R v Mitchell, Grant David
[2012] NSWSC 694
•22 June 2012
Supreme Court
New South Wales
Medium Neutral Citation: R v MITCHELL, Grant David [2012] NSWSC 694 Hearing dates: 25 May 2012 Decision date: 22 June 2012 Jurisdiction: Common Law - Criminal Before: Hidden J Decision: Sentenced to 14 years, NPP 10 years, from 9.1.11
Catchwords: CRIMINAL LAW - sentence - murder - plea of guilty - reckless indifference to human life - domestic setting - offender surrendered to police after lengthy period at large - offence in 1987 - sentencing practice at that time Legislation Cited: Crimes Act 1900 Cases Cited: R v Thomson & Houlton [2000] NSWCCA 309, 49 NSWLR 383
R v MJR [2002] NSWCCA 129, 54 NSWLR 368Texts Cited: Sentenced Homicides in New South Wales, 1990 - 1993 Category: Sentence Parties: Regina (Crown)
Grant David Mitchell (offender)Representation: Counsel:
Ms Kara Shead (Crown)
Mr Paul Winch (offender)
Solicitors:
S Kavanagh - Solicitor for Public Prosecutions (Crown)
SE O'Connor - Legal Aid Commission (offender)
File Number(s): 2011/32243
REMARKS ON SENTENCE
The offender, Grant David Mitchell, has pleaded guilty to the murder of his partner, Nella Poli, at their home in Zetland on 12 May 1987. It is common ground that the basis for murder is that the killing was done with reckless indifference to human life.
Facts
The offender and Ms Poli, both of them natives of New Zealand, had been in a relationship for about 8 months. In the weeks leading up to her death Ms Poli had spoken to friends and family about leaving him.

Material supplied:

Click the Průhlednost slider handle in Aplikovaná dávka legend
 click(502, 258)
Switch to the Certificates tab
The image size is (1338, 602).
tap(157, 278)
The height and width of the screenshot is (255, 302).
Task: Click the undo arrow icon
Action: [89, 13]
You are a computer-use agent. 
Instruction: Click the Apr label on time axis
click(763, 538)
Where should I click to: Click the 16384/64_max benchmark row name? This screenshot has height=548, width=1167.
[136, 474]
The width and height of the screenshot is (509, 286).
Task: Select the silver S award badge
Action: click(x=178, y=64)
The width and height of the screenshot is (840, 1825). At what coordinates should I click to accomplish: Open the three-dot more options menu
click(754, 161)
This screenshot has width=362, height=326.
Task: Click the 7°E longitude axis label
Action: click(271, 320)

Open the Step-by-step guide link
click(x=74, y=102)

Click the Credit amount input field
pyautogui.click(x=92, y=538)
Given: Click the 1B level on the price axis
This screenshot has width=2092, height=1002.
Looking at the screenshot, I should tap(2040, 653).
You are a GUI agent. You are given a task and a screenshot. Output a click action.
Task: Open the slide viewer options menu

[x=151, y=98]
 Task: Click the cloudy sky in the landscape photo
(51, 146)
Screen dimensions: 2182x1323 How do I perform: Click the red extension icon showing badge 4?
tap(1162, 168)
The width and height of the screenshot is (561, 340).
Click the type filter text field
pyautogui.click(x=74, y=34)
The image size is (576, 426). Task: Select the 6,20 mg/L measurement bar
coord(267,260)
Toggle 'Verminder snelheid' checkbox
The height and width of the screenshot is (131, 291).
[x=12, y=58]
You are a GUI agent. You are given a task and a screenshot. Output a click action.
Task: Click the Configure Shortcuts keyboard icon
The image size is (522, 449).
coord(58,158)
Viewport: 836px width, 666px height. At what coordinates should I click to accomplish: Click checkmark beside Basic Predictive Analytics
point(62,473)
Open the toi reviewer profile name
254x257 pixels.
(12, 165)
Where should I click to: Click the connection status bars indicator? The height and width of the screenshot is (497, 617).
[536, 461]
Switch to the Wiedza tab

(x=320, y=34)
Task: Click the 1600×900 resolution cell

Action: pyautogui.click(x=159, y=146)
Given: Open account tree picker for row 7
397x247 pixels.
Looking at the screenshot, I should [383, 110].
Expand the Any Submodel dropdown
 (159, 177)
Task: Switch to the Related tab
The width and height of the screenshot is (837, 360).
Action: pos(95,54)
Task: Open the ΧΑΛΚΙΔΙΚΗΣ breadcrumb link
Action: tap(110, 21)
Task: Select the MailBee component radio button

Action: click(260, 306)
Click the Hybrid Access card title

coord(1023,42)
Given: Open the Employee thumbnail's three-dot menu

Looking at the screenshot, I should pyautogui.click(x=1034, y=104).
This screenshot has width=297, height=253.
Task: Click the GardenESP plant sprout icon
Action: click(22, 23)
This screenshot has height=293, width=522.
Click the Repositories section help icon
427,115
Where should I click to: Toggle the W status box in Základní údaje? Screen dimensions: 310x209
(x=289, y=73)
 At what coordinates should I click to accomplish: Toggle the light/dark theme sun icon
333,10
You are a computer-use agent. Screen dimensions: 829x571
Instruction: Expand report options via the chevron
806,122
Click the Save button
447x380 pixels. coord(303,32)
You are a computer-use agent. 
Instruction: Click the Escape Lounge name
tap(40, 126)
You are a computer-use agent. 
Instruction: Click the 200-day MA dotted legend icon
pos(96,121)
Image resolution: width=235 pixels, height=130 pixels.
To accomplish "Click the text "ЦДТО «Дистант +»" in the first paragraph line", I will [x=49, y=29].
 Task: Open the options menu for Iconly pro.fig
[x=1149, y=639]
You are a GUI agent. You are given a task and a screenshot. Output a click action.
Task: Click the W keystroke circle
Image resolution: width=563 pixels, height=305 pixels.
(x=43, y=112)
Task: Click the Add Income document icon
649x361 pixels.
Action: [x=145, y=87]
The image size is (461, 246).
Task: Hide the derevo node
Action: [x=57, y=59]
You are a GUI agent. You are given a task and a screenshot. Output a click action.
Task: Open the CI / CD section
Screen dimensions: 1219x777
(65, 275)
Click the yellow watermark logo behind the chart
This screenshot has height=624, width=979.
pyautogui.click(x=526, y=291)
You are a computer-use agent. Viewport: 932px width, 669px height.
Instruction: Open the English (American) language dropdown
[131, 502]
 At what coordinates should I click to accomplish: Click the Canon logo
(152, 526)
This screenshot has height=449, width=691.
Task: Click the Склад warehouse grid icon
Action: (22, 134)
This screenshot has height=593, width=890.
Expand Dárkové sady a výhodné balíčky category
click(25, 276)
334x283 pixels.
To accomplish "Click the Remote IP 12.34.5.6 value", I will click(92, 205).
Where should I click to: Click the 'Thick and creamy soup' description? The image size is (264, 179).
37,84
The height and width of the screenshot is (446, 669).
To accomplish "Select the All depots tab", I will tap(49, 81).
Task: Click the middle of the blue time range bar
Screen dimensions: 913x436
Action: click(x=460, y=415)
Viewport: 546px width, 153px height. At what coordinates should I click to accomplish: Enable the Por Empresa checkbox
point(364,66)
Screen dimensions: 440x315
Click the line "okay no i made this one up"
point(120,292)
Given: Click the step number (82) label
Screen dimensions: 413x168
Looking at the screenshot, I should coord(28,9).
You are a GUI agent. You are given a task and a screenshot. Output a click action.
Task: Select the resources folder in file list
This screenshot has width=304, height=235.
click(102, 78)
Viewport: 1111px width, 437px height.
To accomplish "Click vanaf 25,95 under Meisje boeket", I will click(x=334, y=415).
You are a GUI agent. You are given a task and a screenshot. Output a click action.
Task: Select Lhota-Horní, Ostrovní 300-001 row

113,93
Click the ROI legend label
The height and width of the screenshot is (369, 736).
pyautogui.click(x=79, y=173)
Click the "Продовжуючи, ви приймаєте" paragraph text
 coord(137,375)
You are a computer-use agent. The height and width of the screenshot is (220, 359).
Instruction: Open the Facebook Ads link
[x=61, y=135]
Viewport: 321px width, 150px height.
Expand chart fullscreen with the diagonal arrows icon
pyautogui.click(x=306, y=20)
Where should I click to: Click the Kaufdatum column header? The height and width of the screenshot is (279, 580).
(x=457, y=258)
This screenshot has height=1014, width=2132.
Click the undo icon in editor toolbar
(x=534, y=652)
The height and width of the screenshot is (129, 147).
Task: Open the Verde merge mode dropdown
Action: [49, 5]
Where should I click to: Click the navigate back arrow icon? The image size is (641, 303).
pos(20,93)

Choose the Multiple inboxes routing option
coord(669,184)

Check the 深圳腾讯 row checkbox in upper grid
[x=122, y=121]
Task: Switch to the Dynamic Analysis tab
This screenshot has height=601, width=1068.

Aim 1: Name every counsel and solicitor listed in the sentencing remarks, with the party each one represents.
Aim 2: Print the sentencing remarks between "SE O'Connor - Legal" and "about leaving him.", inclusive.
Aim 3: According to the sentencing remarks, how long had the offender and Ms Poli been in a relationship?
The data above is separate material, unrelated to the sentencing remarks.

Expected answer 1:
Ms Kara Shead, counsel for the Crown
Mr Paul Winch, counsel for the offender
S Kavanagh, Solicitor for Public Prosecutions, for the Crown
SE O'Connor, Legal Aid Commission, for the offender

Expected answer 2:
SE O'Connor - Legal Aid Commission (offender)
File Number(s): 2011/32243
REMARKS ON SENTENCE
The offender, Grant David Mitchell, has pleaded guilty to the murder of his partner, Nella Poli, at their home in Zetland on 12 May 1987. It is common ground that the basis for murder is that the killing was done with reckless indifference to human life.
Facts
The offender and Ms Poli, both of them natives of New Zealand, had been in a relationship for about 8 months. In the weeks leading up to her death Ms Poli had spoken to friends and family about leaving him.

Expected answer 3: About 8 months.